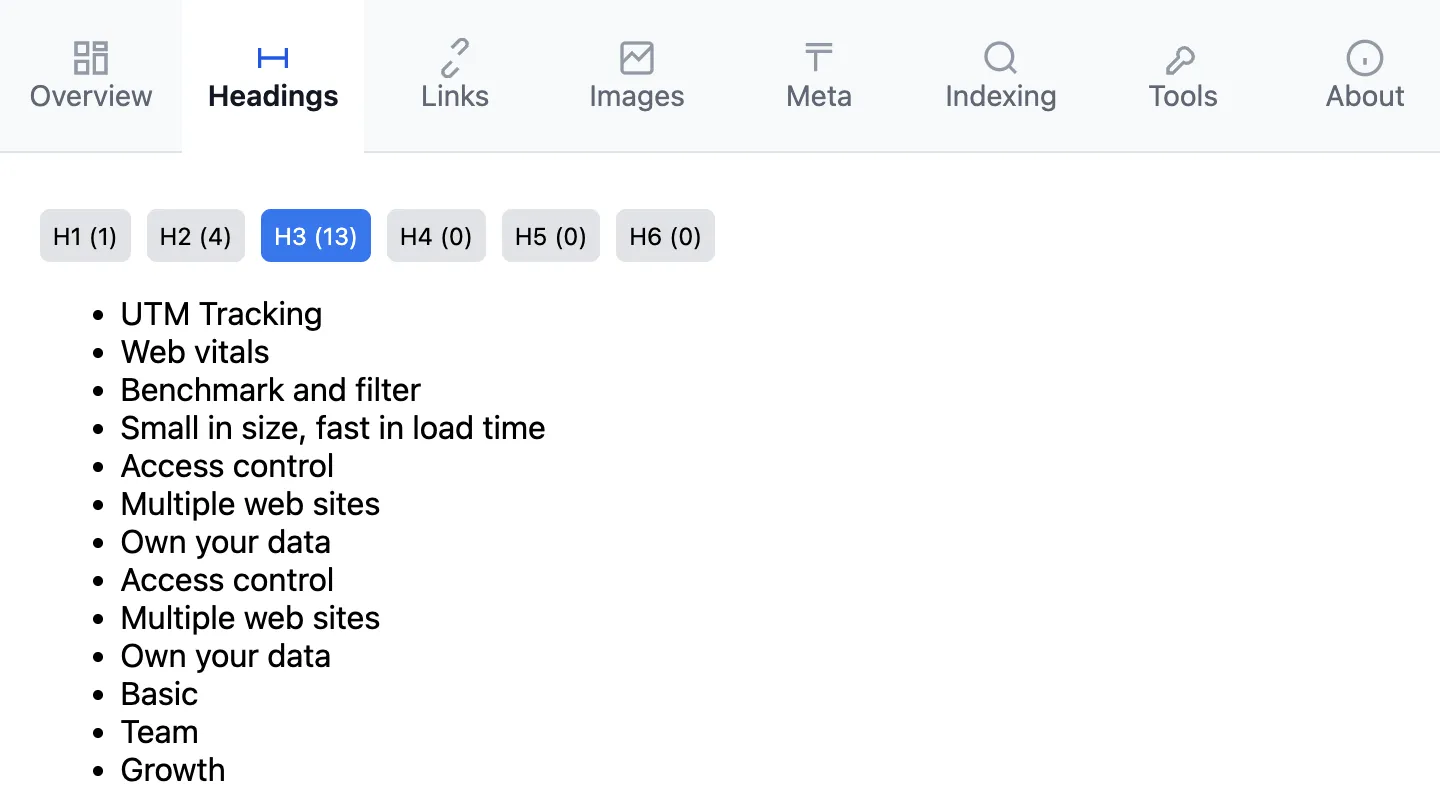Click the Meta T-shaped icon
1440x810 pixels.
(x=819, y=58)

--

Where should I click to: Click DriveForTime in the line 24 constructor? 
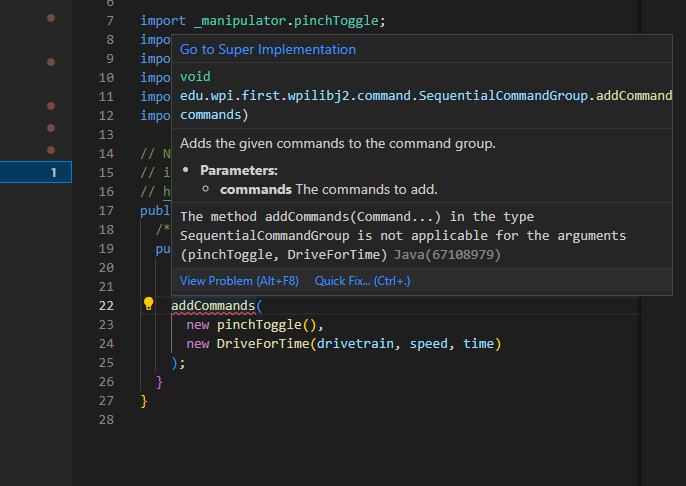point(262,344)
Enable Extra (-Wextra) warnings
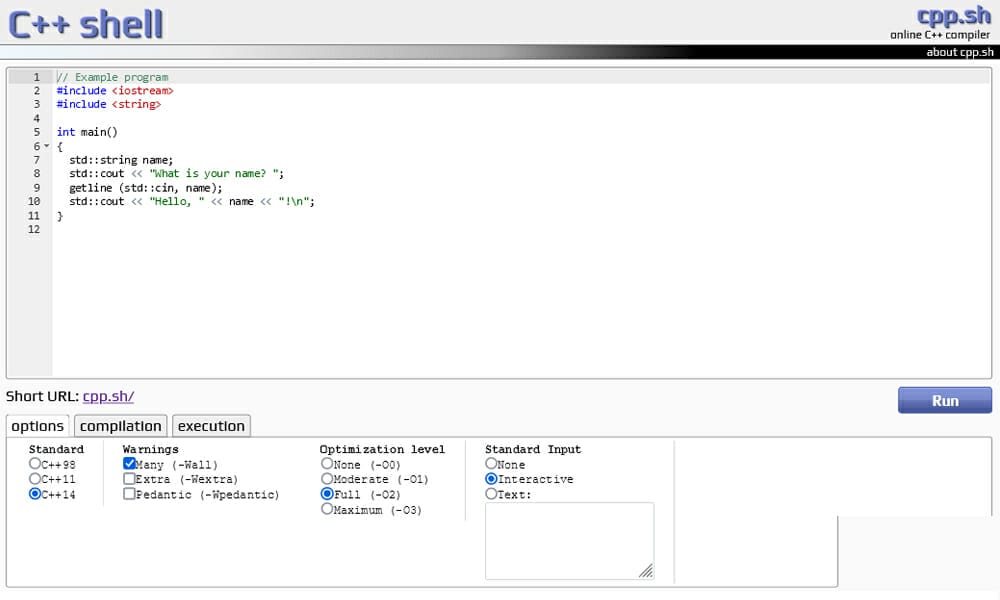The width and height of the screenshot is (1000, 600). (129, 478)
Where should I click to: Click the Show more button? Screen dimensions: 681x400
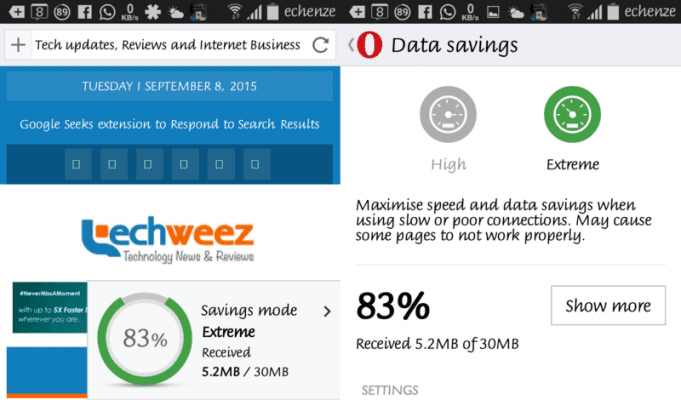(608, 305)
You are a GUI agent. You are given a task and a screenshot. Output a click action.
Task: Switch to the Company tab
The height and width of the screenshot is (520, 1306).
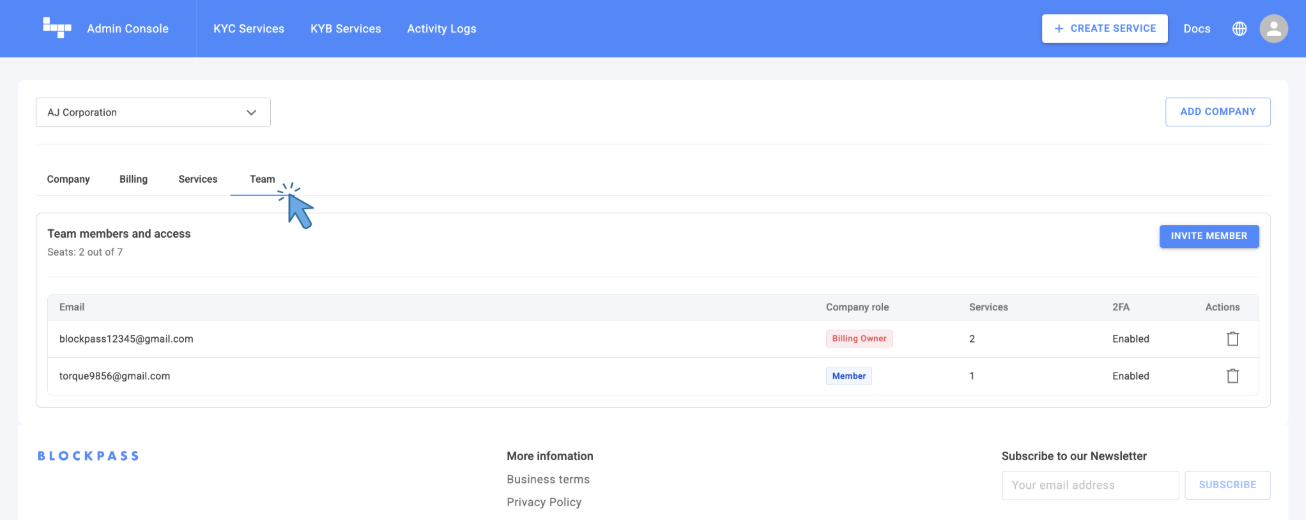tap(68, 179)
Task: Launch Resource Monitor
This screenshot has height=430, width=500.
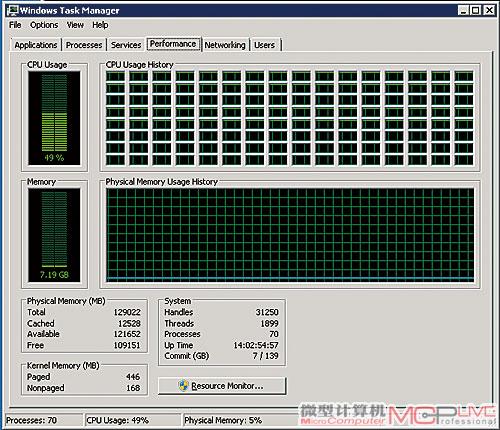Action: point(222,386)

DIRECTIONS:
Look above for the line with "Where should I click to: Click DriveForTime" and the line with "Task: Launch Resource Monitor", then copy them and all lines in between exactly as written, and only those, without any pictures.

SOLUTION FOR THIS TASK:
Where should I click to: Click DriveForTime in the line 24 constructor? 
point(262,344)
Enable Extra (-Wextra) warnings
The width and height of the screenshot is (1000, 600). (129, 478)
Where should I click to: Click the Show more button? Screen dimensions: 681x400
(608, 305)
You are a GUI agent. You are given a task and a screenshot. Output a click action.
Task: Switch to the Company tab
The height and width of the screenshot is (520, 1306).
tap(68, 179)
Task: Launch Resource Monitor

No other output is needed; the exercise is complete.